I watched Ryan Blue's excellent "Parquet Performance Tuning" video (here and slides here). But before watching it, it's worth familiarizing yourself with the glossary at the Parquet github page:
Row group: A logical horizontal partitioning of the data into rows. There is no physical structure that is guaranteed for a row group. A row group consists of a column chunk for each column in the dataset.
Column chunk: A chunk of the data for a particular column. They live in a particular row group and are guaranteed to be contiguous in the file.

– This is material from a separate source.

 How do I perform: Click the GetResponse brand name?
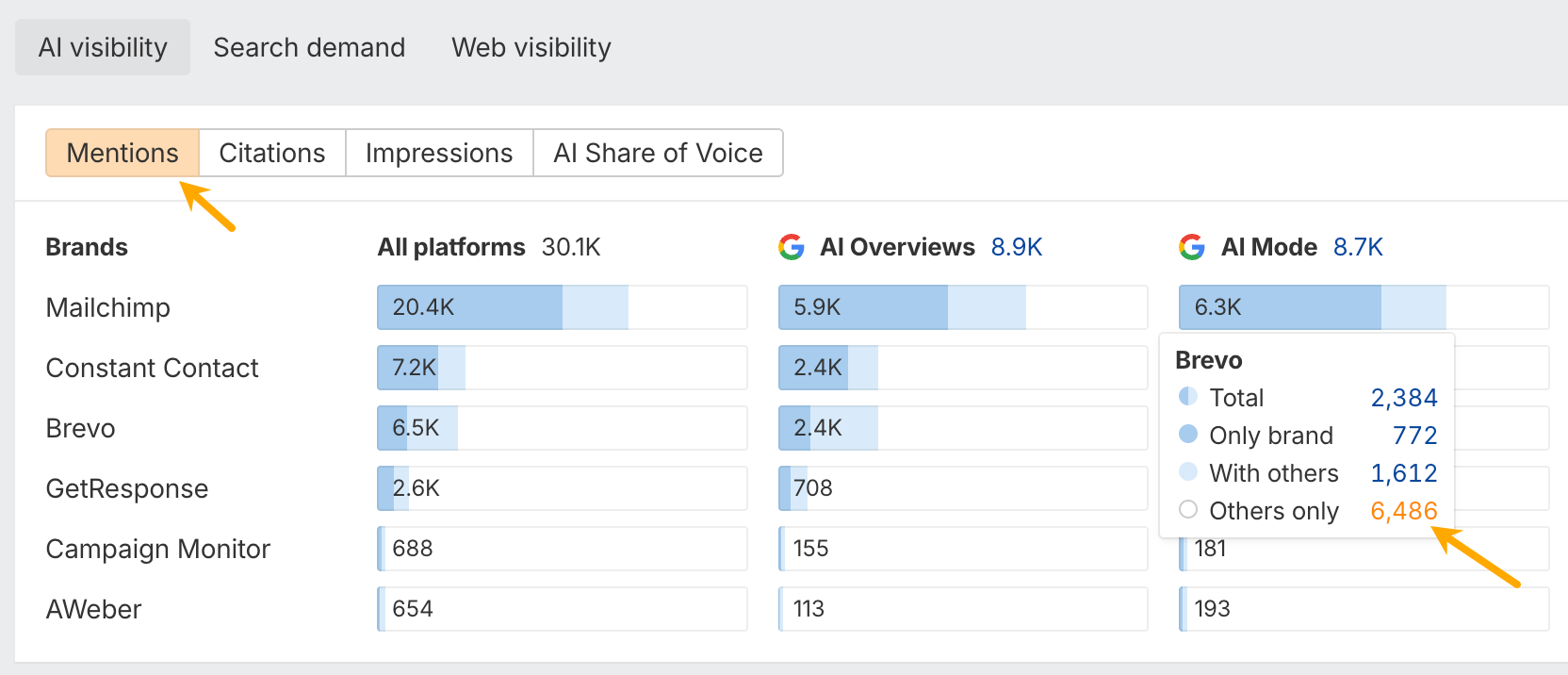[x=126, y=488]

Page: Column chunks are divided up into pages. A page is conceptually an indivisible unit (in terms of compression and encoding). There can be multiple page types which are interleaved in a column chunk.
Hierarchically, a file consists of one or more row groups. A row group contains exactly one column chunk per column. Column chunks contain one or more pages. The units of parallelization are:
Job | Granularity |
MapReduce | File/Row Group |
IO | Column chunk |
Encoding/Compression | Page |
Tuning Parquet
My notes from the video are:
- Parquet builds a dictionary and "just stores pointers into that dictionary ... basically the big trick in Parquet compression".

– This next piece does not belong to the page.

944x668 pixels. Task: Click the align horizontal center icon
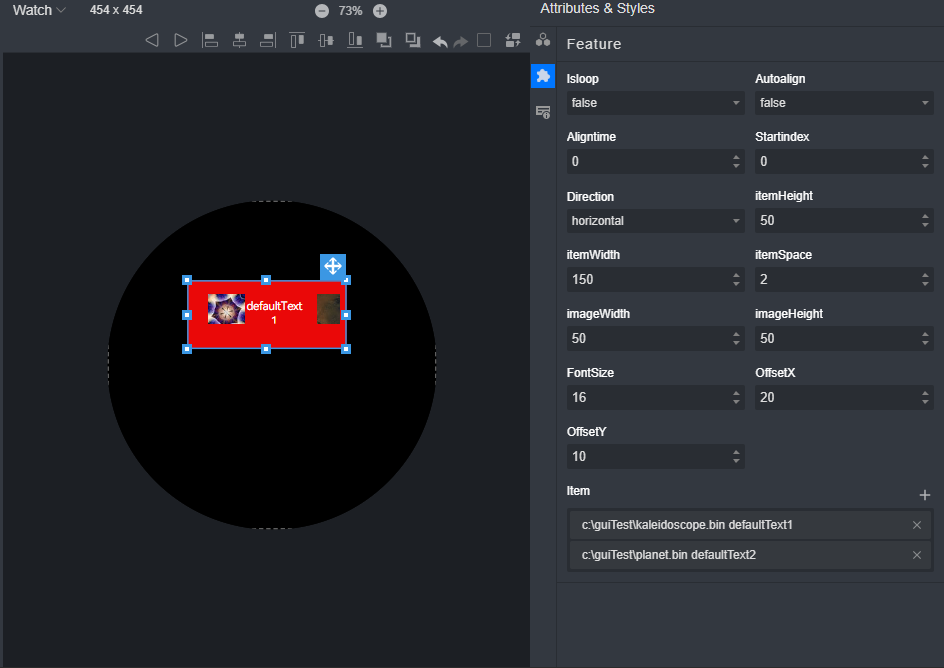pyautogui.click(x=239, y=40)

- Dictionaries not only save space but can be used for filtering (no entry means that data page doesn't have it). It is highly recommend to implement data locality as it leads to smaller dictionaries.
- Be careful of writing too many files (22'18"). Incoming partitions are not the same as outgoing partitions. That is, the partition key on the incoming file need not be that of the outgoing.

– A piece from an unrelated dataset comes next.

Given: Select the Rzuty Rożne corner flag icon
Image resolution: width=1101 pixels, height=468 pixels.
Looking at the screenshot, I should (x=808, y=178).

- Look at CPU usage and bytes read not wall time as that can vary (just plain stats).
- Use parquet-tools to see the stats demonstrating that your data really is partitioned as you expect and has sensible splits (eg, A-z is wrong but A-F, f-M etc is better).
- Every row group has its own dictionary (43'10").
- Decreasing row group size increases parallelism.
- "You're going to need a sort anyway if you want to take advantage of stats" (46'10"). See below for a further explanation.
- Brotli compression "does really really well with text data" (47'20").
To take advantage of the stats embedding in the files "you need to insert the data sorted on filtering columns Then you will benefit from min max indexes and in case of orc additional from bloom filters, if you configure them. In any case I recommend also partitioning of files (do not confuse with Spark partitioning)" (see here).
Interestingly, the Parquet documentation has something to say about HDFS block sizes: "We recommend large row groups (512MB - 1GB). Since an entire row group might need to be read, we want it to completely fit on one HDFS block. Therefore, HDFS block sizes should also be set to be larger. An optimized read setup would be: 1GB row groups, 1GB HDFS block size, 1 HDFS block per HDFS file."
Interestingly, the Parquet documentation has something to say about HDFS block sizes: "We recommend large row groups (512MB - 1GB). Since an entire row group might need to be read, we want it to completely fit on one HDFS block. Therefore, HDFS block sizes should also be set to be larger. An optimized read setup would be: 1GB row groups, 1GB HDFS block size, 1 HDFS block per HDFS file."